— PROVIDED PASSAGE —
Giving a Second Life to Stuff

Svalka.me

11. Sustainable Cities and Communities 12. Responsible Consumption and Production

Overview

The innovation of the company is to give a second life to the unwanted old stuff, so that these items will not be thrown away or stored for years. Unnecessary things that can be resold to new owners include: old books and clothes to second-hand retailers, equipment and furniture to production companies, vintage goods to restorers and antique dealers. "We are for the ideology of conscious consumption", Tatyana Sorochinskaya, the owner of Svalka.me, tells us. The business innovation contributes to achieving the UN Sustainable Development Goals #12 "Responsible Consumption & Production" and #11 "Sustainable Cities and Communities".

Authors

Guillaume Meier

Guillaume Meier

Albina Gimaletdinova

Albina Gimaletdinova

Uliana Polevikova

Uliana Polevikova

Ilia Andreev

Ilia Andreev

Ekaterina Davydova

Ekaterina Davydova

Hsuan C.

Hsuan C.

School

National Research University Higher School of Economics

National Research University Higher School of Economics

Professor

Ekaterina Ivanova

Ekaterina Ivanova

Innovation

The main goal of Svalka.me is to collect unnecessary things, give them a second life and prevent environmental pollution. Couriers collect unnecessary items, old clothes, furniture, appliances, etc. for free from an address (apartment, warehouse or office) and transport them to the sorting station. This is the first service that Svalka.me offers.

— WHAT IS ASKED —
a – Convert the records starting at the line containing "templates (516, 117)" and ending at the line containing "December (333, 511)" into a two-column CSV with the headers word and center, one row per record. Put each field in quotation marks, and replace any line breaks inside a field with spaces.
b – Extend the Svalka.me text from where it stops.

— INFORMATION PROVIDED —
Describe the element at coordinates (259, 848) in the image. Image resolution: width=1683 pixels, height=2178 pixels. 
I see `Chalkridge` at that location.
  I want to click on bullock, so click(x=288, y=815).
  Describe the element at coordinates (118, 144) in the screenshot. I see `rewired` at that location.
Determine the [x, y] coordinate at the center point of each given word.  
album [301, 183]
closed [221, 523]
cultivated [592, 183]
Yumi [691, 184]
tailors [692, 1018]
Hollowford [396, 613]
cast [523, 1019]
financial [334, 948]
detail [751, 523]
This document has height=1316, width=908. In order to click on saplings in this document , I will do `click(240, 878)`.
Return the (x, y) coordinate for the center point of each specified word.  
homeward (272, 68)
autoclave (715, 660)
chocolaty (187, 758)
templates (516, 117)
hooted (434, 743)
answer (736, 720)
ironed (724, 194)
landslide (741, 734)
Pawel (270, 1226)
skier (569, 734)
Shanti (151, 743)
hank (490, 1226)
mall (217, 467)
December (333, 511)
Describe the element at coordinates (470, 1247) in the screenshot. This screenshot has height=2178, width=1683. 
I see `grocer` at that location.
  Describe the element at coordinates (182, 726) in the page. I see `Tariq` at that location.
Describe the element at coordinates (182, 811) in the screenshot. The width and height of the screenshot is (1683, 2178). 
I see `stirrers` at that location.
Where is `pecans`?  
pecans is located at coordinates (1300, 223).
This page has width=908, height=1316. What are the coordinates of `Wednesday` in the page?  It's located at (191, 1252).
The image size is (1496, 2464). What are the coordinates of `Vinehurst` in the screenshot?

— THE REPLIES —
a –
word,center
"templates","(516, 117)"
"hooted","(434, 743)"
"answer","(736, 720)"
"ironed","(724, 194)"
"landslide","(741, 734)"
"Pawel","(270, 1226)"
"skier","(569, 734)"
"Shanti","(151, 743)"
"hank","(490, 1226)"
"mall","(217, 467)"
"December","(333, 511)"

b –
Subsequently, all things are cleaned and hung out in the store. Some items are bought by movie producers, others are sent to the showrooms, some are processed for recycling, and some are sold as second-hand. Among the rubbish collected from Moscow apartments, it is common to come across valuable antiques. From here came an additional service - the search for specific things for customers. Furthermore, a person can leave their own wish list on the Svalka.me website, and when the item is found, the employees will inform the client about this.

Furniture and old electronics, which cannot be restored, are put in the “Debosh” area. Debosh is a separate service, a room, where you can leave items and then proceed to crush them with a hammer. Whole living rooms or office rooms are assembled from things that cannot be sold, where everything can be broken. The founders themselves call Debosh entertainment for the dark side of a mankind. You can indulge in a passion for destruction alone for 2,500 rubles or in the company of friends for as little as 8,000 rubles to up to 15,000 rubles. In June 2016, Debosh was taken to the Moscow Geek Picnic festival, it was a huge success as there was a long queue during the entire event.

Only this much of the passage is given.